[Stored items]
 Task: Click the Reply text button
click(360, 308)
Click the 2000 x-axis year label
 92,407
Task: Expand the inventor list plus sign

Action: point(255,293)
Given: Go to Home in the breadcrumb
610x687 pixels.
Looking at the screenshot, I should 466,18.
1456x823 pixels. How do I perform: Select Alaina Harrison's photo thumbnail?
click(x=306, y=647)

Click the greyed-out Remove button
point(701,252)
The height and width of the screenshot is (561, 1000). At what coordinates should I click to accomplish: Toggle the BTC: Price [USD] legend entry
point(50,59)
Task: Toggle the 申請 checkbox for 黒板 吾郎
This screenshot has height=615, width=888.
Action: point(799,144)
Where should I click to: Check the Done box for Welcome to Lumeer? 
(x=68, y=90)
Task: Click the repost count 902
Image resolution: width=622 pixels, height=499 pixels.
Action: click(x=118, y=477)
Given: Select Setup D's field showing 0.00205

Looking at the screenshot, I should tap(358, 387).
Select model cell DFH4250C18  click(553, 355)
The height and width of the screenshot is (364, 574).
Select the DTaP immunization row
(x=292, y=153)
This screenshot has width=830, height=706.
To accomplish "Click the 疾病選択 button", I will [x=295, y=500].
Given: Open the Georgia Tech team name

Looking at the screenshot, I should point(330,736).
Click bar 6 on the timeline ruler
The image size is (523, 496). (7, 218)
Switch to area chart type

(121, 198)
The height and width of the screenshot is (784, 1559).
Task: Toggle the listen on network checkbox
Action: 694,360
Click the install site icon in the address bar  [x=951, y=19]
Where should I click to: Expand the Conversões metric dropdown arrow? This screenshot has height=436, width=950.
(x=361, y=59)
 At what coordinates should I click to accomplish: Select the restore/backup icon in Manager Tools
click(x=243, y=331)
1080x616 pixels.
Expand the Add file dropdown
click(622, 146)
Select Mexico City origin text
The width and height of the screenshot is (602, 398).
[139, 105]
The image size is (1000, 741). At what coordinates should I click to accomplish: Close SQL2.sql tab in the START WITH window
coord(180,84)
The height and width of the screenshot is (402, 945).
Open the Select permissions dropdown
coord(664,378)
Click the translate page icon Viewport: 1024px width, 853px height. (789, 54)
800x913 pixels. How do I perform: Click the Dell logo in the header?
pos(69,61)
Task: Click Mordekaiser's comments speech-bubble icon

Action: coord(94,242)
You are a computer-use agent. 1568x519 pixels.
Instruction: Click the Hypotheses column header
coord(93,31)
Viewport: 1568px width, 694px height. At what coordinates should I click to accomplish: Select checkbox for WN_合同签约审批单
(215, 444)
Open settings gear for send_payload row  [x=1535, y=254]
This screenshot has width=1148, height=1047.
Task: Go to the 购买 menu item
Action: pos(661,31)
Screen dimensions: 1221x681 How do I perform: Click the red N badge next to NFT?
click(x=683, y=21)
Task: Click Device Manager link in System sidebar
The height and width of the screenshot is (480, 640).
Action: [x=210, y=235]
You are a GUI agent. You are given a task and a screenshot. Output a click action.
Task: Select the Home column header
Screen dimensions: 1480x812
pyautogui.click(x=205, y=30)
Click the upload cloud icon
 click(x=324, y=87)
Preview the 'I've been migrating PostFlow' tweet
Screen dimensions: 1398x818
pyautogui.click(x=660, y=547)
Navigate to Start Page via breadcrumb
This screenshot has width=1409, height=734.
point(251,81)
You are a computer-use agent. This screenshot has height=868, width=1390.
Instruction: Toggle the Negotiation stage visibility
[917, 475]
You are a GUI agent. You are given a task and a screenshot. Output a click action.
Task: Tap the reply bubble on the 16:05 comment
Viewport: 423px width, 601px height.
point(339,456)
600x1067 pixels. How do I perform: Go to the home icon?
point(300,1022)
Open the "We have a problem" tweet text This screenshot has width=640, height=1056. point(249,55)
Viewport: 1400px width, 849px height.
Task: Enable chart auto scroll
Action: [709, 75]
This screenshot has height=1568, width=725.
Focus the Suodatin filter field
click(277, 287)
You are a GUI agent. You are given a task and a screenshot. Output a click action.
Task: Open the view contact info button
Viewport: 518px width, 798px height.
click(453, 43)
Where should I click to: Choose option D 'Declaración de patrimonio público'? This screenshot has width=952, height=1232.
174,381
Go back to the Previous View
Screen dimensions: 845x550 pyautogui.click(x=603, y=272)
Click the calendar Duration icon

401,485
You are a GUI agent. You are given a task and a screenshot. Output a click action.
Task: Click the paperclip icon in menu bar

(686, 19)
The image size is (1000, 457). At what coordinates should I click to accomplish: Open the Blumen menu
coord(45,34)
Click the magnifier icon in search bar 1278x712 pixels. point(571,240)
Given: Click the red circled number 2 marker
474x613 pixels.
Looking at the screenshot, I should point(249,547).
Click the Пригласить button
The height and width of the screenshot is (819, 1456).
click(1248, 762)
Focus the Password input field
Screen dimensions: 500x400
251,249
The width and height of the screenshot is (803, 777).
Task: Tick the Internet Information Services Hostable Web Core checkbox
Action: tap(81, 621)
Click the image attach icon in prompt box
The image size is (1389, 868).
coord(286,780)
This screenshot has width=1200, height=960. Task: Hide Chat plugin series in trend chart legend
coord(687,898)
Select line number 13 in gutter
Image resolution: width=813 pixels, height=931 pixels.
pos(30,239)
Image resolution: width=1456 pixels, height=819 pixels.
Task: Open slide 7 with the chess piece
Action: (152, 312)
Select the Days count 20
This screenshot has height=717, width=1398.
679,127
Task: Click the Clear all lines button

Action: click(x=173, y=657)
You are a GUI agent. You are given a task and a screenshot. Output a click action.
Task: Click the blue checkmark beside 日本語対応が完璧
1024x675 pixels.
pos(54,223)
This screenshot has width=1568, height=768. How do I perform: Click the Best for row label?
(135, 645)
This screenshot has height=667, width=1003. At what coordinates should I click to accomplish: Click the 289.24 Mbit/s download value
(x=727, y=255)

* [Exercise description] For this task, print the records again exactly as they appear.

* [Solution for this problem]
 Task: Click the Reply text button
click(360, 308)
Click the 2000 x-axis year label
 92,407
Task: Expand the inventor list plus sign

Action: point(255,293)
Given: Go to Home in the breadcrumb
610x687 pixels.
Looking at the screenshot, I should 466,18.
1456x823 pixels. How do I perform: Select Alaina Harrison's photo thumbnail?
click(x=306, y=647)

Click the greyed-out Remove button
point(701,252)
The height and width of the screenshot is (561, 1000). At what coordinates should I click to accomplish: Toggle the BTC: Price [USD] legend entry
point(50,59)
Task: Toggle the 申請 checkbox for 黒板 吾郎
This screenshot has height=615, width=888.
Action: point(799,144)
Where should I click to: Check the Done box for Welcome to Lumeer? 
(x=68, y=90)
Task: Click the repost count 902
Image resolution: width=622 pixels, height=499 pixels.
Action: click(x=118, y=477)
Given: Select Setup D's field showing 0.00205

Looking at the screenshot, I should tap(358, 387).
Select model cell DFH4250C18  click(553, 355)
The height and width of the screenshot is (364, 574).
Select the DTaP immunization row
(x=292, y=153)
This screenshot has width=830, height=706.
To accomplish "Click the 疾病選択 button", I will [x=295, y=500].
Given: Open the Georgia Tech team name

Looking at the screenshot, I should point(330,736).
Click bar 6 on the timeline ruler
The image size is (523, 496). (7, 218)
Switch to area chart type

(121, 198)
The height and width of the screenshot is (784, 1559).
Task: Toggle the listen on network checkbox
Action: 694,360
Click the install site icon in the address bar  [x=951, y=19]
Where should I click to: Expand the Conversões metric dropdown arrow? This screenshot has height=436, width=950.
(x=361, y=59)
 At what coordinates should I click to accomplish: Select the restore/backup icon in Manager Tools
click(x=243, y=331)
1080x616 pixels.
Expand the Add file dropdown
click(622, 146)
Select Mexico City origin text
The width and height of the screenshot is (602, 398).
[139, 105]
The image size is (1000, 741). At what coordinates should I click to accomplish: Close SQL2.sql tab in the START WITH window
coord(180,84)
The height and width of the screenshot is (402, 945).
Open the Select permissions dropdown
coord(664,378)
Click the translate page icon Viewport: 1024px width, 853px height. (789, 54)
800x913 pixels. How do I perform: Click the Dell logo in the header?
pos(69,61)
Task: Click Mordekaiser's comments speech-bubble icon

Action: coord(94,242)
You are a computer-use agent. 1568x519 pixels.
Instruction: Click the Hypotheses column header
coord(93,31)
Viewport: 1568px width, 694px height. At what coordinates should I click to accomplish: Select checkbox for WN_合同签约审批单
(215, 444)
Open settings gear for send_payload row  [x=1535, y=254]
This screenshot has width=1148, height=1047.
Task: Go to the 购买 menu item
Action: pos(661,31)
Screen dimensions: 1221x681 How do I perform: Click the red N badge next to NFT?
click(x=683, y=21)
Task: Click Device Manager link in System sidebar
The height and width of the screenshot is (480, 640).
Action: [x=210, y=235]
You are a GUI agent. You are given a task and a screenshot. Output a click action.
Task: Select the Home column header
Screen dimensions: 1480x812
pyautogui.click(x=205, y=30)
Click the upload cloud icon
 click(x=324, y=87)
Preview the 'I've been migrating PostFlow' tweet
Screen dimensions: 1398x818
pyautogui.click(x=660, y=547)
Navigate to Start Page via breadcrumb
This screenshot has width=1409, height=734.
point(251,81)
You are a computer-use agent. This screenshot has height=868, width=1390.
Instruction: Toggle the Negotiation stage visibility
[917, 475]
You are a GUI agent. You are given a task and a screenshot. Output a click action.
Task: Tap the reply bubble on the 16:05 comment
Viewport: 423px width, 601px height.
point(339,456)
600x1067 pixels. How do I perform: Go to the home icon?
point(300,1022)
Open the "We have a problem" tweet text This screenshot has width=640, height=1056. point(249,55)
Viewport: 1400px width, 849px height.
Task: Enable chart auto scroll
Action: [709, 75]
This screenshot has height=1568, width=725.
Focus the Suodatin filter field
click(277, 287)
You are a GUI agent. You are given a task and a screenshot. Output a click action.
Task: Open the view contact info button
Viewport: 518px width, 798px height.
click(453, 43)
Where should I click to: Choose option D 'Declaración de patrimonio público'? This screenshot has width=952, height=1232.
174,381
Go back to the Previous View
Screen dimensions: 845x550 pyautogui.click(x=603, y=272)
Click the calendar Duration icon

401,485
You are a GUI agent. You are given a task and a screenshot. Output a click action.
Task: Click the paperclip icon in menu bar

(686, 19)
The image size is (1000, 457). At what coordinates should I click to accomplish: Open the Blumen menu
coord(45,34)
Click the magnifier icon in search bar 1278x712 pixels. point(571,240)
Given: Click the red circled number 2 marker
474x613 pixels.
Looking at the screenshot, I should point(249,547).
Click the Пригласить button
The height and width of the screenshot is (819, 1456).
click(1248, 762)
Focus the Password input field
Screen dimensions: 500x400
251,249
The width and height of the screenshot is (803, 777).
Task: Tick the Internet Information Services Hostable Web Core checkbox
Action: tap(81, 621)
Click the image attach icon in prompt box
The image size is (1389, 868).
coord(286,780)
This screenshot has width=1200, height=960. Task: Hide Chat plugin series in trend chart legend
coord(687,898)
Select line number 13 in gutter
Image resolution: width=813 pixels, height=931 pixels.
pos(30,239)
Image resolution: width=1456 pixels, height=819 pixels.
Task: Open slide 7 with the chess piece
Action: (152, 312)
Select the Days count 20
This screenshot has height=717, width=1398.
679,127
Task: Click the Clear all lines button

Action: click(x=173, y=657)
You are a GUI agent. You are given a task and a screenshot. Output a click action.
Task: Click the blue checkmark beside 日本語対応が完璧
1024x675 pixels.
pos(54,223)
This screenshot has width=1568, height=768. How do I perform: Click the Best for row label?
(135, 645)
This screenshot has height=667, width=1003. At what coordinates should I click to accomplish: Click the 289.24 Mbit/s download value
(x=727, y=255)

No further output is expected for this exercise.